クァシンはもう座って本を読み始めてしまいました。


しかし、アイは弛たゆむことなく木登りを続けます。三十分くらいのぼり続けて、ようやく枝のある高さまでやってきました。ここまでくると枝を握ったり、足をかけたりできるので、かなり楽に移動することができます。


ずいぶんな高さまでやってきました。

首をめぐらせボールを探します。


すると、彼に話しかける声がありました。


「君も逃げてきたのかい」


もそっとした、覇気のない声。ちびまる子ちゃんの長沢くんのような話し方です。


「けど、ここの葉っぱは、あまり美味いとは言えないぜ」


アイはすぐにその声の主を見つけました。


コアラでした。


コアラはアイより少し高いところの幹にしがみついて、杉の葉っぱをちぎっては口に運んでいました。

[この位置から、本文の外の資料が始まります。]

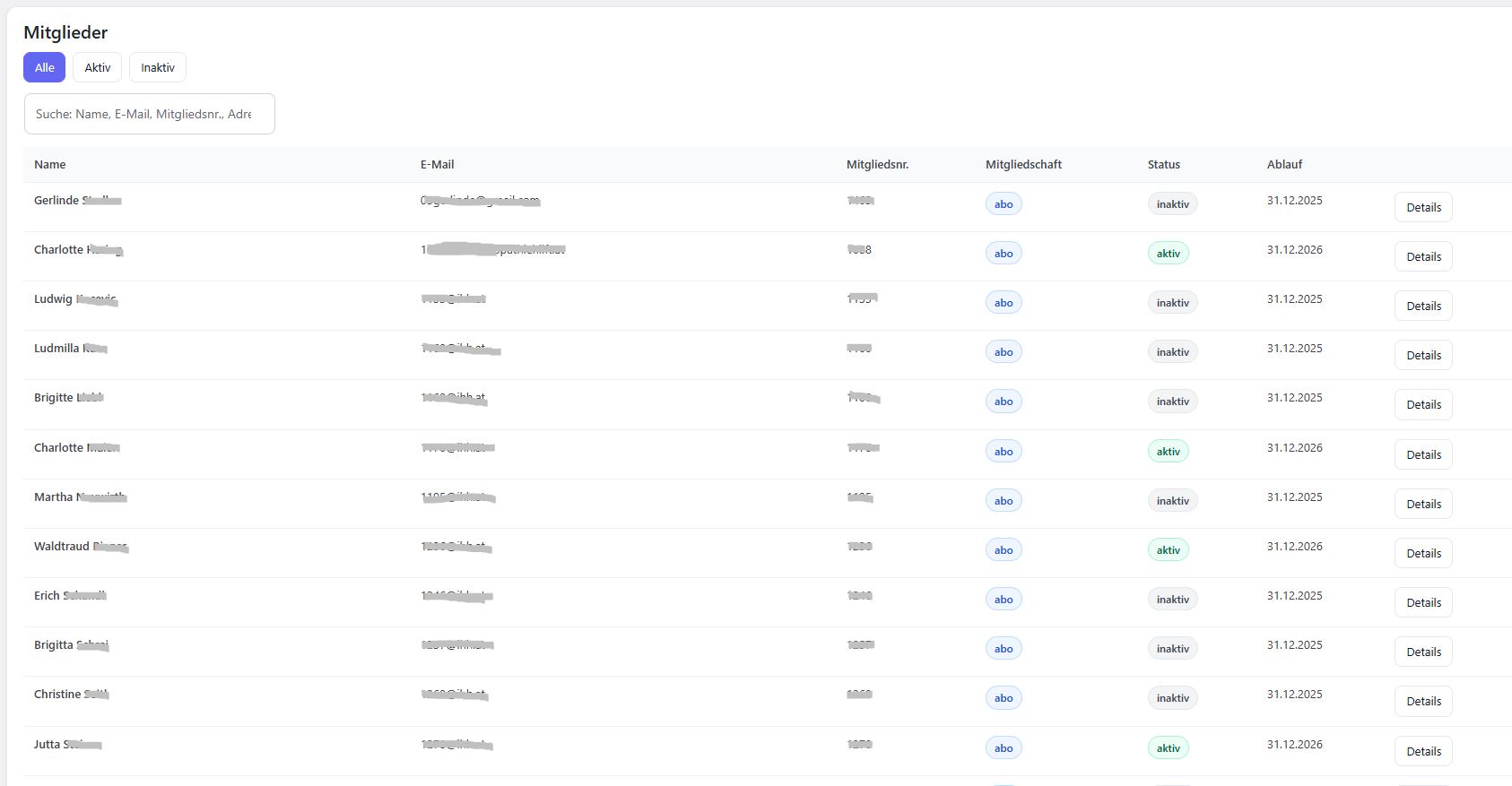
Task: Click the "aktiv" badge in Waldtraud's row
Action: click(x=1168, y=550)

そしてコアラはそこにあったボールも葉と間違えて掴んでしまい、そのまま口に入れてしまいました。


喉をつまらせるコアラ。


アイはすぐにそこまで登って、コアラのポケットに手を突っ込んで、ボールを取り出しました。


「ありがとう。人間」


「違うよ、アイは猿だよ」


「知ってるよ。けど、人間も猿だぜ」


「けれどコアラさん、なんでこんなところにいるの。いつもはユーカリの木にいるよね」


「それが、俺の家が火に燃えちゃってね、住むところがなくなったんだよ。すると、あの恐ろしい存在から身を守れなくなるから、一旦、ここへ避難してるんだ」


「あの存在?」


「俺はあれを恐れてる。恐るるにたる存在だ。恐れないではいられない。恐れるほかあろうか。恐れる以外にやり方があるなら、教えてほしい……二本足で歩き、手を使って道具を利用し、あの赤く張り切った体に浮くほどの血を漲らせている、あの……」


「それってまさか」


アイはそのコアラの怯えた目を見て、必要以上に怖くなってしまうのでした。


アイは口をつぐんで、息をのみます。


さっと目をそらしたコアラは、体を震わせながら、弱々しく、恐れているその正体の名前を言いました。


「そうなんだ。……あの、コアラ喰い鬼さ」


「コアラくいおに?」


あいにく、アイの知らない存在でした。てっきり、人間と言うんじゃないかと思ってました。けれど、そこはワールドザワールド、何でもいます。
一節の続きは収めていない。